### Records provided:
○ ○ ○ ○ ○

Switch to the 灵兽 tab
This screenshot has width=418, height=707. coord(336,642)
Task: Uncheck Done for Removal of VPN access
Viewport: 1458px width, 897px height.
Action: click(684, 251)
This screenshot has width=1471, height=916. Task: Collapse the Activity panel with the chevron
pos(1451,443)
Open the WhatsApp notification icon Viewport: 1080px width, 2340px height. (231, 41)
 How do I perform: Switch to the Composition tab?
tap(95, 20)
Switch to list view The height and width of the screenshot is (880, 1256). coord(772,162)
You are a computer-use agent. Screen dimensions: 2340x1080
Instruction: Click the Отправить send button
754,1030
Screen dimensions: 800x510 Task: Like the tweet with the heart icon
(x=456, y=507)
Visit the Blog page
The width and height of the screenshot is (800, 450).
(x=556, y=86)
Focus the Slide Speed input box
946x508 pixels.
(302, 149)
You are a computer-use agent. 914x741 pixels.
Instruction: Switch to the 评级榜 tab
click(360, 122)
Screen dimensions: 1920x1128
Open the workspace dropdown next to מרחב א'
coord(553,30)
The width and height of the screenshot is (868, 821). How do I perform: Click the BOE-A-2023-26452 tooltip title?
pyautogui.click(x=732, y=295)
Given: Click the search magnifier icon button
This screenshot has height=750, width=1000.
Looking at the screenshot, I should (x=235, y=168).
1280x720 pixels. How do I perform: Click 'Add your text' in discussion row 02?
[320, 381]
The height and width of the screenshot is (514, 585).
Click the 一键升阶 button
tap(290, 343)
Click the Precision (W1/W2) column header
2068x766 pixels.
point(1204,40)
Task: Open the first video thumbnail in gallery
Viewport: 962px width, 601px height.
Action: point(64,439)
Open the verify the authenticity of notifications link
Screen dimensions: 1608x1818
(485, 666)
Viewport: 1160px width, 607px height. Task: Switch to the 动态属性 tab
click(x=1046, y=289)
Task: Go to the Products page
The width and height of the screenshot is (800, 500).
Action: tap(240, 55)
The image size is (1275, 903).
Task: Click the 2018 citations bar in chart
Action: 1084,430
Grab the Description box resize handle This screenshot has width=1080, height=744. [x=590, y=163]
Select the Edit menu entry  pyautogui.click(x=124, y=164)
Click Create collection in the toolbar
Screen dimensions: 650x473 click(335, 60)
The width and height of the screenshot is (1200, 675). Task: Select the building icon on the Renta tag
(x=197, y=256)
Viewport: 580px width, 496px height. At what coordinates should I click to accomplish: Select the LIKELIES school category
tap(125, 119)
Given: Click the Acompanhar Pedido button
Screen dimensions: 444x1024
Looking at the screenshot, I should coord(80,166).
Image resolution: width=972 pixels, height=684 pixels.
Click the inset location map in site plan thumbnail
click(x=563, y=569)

○ ○ ○ ○ ○

Return only and exactly the lines from the one that contains "The height and width of the screenshot is (514, 585)." through the final line of the material above.

### Answer section:
The height and width of the screenshot is (514, 585).
Click the 一键升阶 button
tap(290, 343)
Click the Precision (W1/W2) column header
2068x766 pixels.
point(1204,40)
Task: Open the first video thumbnail in gallery
Viewport: 962px width, 601px height.
Action: point(64,439)
Open the verify the authenticity of notifications link
Screen dimensions: 1608x1818
(485, 666)
Viewport: 1160px width, 607px height. Task: Switch to the 动态属性 tab
click(x=1046, y=289)
Task: Go to the Products page
The width and height of the screenshot is (800, 500).
Action: tap(240, 55)
The image size is (1275, 903).
Task: Click the 2018 citations bar in chart
Action: 1084,430
Grab the Description box resize handle This screenshot has width=1080, height=744. [x=590, y=163]
Select the Edit menu entry  pyautogui.click(x=124, y=164)
Click Create collection in the toolbar
Screen dimensions: 650x473 click(335, 60)
The width and height of the screenshot is (1200, 675). Task: Select the building icon on the Renta tag
(x=197, y=256)
Viewport: 580px width, 496px height. At what coordinates should I click to accomplish: Select the LIKELIES school category
tap(125, 119)
Given: Click the Acompanhar Pedido button
Screen dimensions: 444x1024
Looking at the screenshot, I should coord(80,166).
Image resolution: width=972 pixels, height=684 pixels.
Click the inset location map in site plan thumbnail
click(x=563, y=569)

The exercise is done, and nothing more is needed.